Each entry is to be output as written, so that none is missing.
┏━━
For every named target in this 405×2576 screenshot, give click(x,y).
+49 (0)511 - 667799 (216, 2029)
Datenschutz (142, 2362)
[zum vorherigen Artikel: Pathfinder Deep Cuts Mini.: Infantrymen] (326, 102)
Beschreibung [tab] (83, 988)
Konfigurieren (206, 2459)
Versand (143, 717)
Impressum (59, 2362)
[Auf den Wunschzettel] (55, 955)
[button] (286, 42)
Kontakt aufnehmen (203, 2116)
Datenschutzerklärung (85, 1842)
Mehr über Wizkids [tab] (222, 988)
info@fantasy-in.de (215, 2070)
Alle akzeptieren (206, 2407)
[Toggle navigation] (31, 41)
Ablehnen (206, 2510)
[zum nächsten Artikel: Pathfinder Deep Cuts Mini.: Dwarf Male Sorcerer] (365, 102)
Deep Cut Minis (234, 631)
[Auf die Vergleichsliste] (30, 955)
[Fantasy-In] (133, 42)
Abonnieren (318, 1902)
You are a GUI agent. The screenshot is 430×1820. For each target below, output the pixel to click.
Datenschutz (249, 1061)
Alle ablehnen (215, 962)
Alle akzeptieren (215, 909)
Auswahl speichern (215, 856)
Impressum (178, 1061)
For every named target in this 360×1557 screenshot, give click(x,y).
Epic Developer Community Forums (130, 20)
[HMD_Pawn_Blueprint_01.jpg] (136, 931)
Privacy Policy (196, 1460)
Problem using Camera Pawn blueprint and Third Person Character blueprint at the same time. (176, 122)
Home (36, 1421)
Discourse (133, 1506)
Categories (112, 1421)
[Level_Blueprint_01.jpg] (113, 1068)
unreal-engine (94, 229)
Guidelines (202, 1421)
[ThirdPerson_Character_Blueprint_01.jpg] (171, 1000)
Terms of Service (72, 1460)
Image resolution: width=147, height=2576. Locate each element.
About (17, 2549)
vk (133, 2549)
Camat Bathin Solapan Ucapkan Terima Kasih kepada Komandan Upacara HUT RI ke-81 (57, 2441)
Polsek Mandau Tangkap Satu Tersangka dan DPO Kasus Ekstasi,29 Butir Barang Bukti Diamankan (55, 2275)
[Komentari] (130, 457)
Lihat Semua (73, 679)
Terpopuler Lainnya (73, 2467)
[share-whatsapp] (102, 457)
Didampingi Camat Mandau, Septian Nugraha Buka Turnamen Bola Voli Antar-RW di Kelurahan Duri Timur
┗━━
= Exercise output =
For every named target in this 405×2576 screenshot, give click(x,y).
+49 (0)511 - 667799 (216, 2029)
Datenschutz (142, 2362)
[zum vorherigen Artikel: Pathfinder Deep Cuts Mini.: Infantrymen] (326, 102)
Beschreibung [tab] (83, 988)
Konfigurieren (206, 2459)
Versand (143, 717)
Impressum (59, 2362)
[Auf den Wunschzettel] (55, 955)
[button] (286, 42)
Kontakt aufnehmen (203, 2116)
Datenschutzerklärung (85, 1842)
Mehr über Wizkids [tab] (222, 988)
info@fantasy-in.de (215, 2070)
Alle akzeptieren (206, 2407)
[Toggle navigation] (31, 41)
Ablehnen (206, 2510)
[zum nächsten Artikel: Pathfinder Deep Cuts Mini.: Dwarf Male Sorcerer] (365, 102)
Deep Cut Minis (234, 631)
[Auf die Vergleichsliste] (30, 955)
[Fantasy-In] (133, 42)
Abonnieren (318, 1902)
You are a GUI agent. The screenshot is 430×1820. For each target below, output the pixel to click.
Datenschutz (249, 1061)
Alle ablehnen (215, 962)
Alle akzeptieren (215, 909)
Auswahl speichern (215, 856)
Impressum (178, 1061)
For every named target in this 360×1557 screenshot, give click(x,y).
Epic Developer Community Forums (130, 20)
[HMD_Pawn_Blueprint_01.jpg] (136, 931)
Privacy Policy (196, 1460)
Problem using Camera Pawn blueprint and Third Person Character blueprint at the same time. (176, 122)
Home (36, 1421)
Discourse (133, 1506)
Categories (112, 1421)
[Level_Blueprint_01.jpg] (113, 1068)
unreal-engine (94, 229)
Guidelines (202, 1421)
[ThirdPerson_Character_Blueprint_01.jpg] (171, 1000)
Terms of Service (72, 1460)
Image resolution: width=147, height=2576. Locate each element.
About (17, 2549)
vk (133, 2549)
Camat Bathin Solapan Ucapkan Terima Kasih kepada Komandan Upacara HUT RI ke-81 (57, 2441)
Polsek Mandau Tangkap Satu Tersangka dan DPO Kasus Ekstasi,29 Butir Barang Bukti Diamankan (55, 2275)
[Komentari] (130, 457)
Lihat Semua (73, 679)
Terpopuler Lainnya (73, 2467)
[share-whatsapp] (102, 457)
Didampingi Camat Mandau, Septian Nugraha Buka Turnamen Bola Voli Antar-RW di Kelurahan Duri Timur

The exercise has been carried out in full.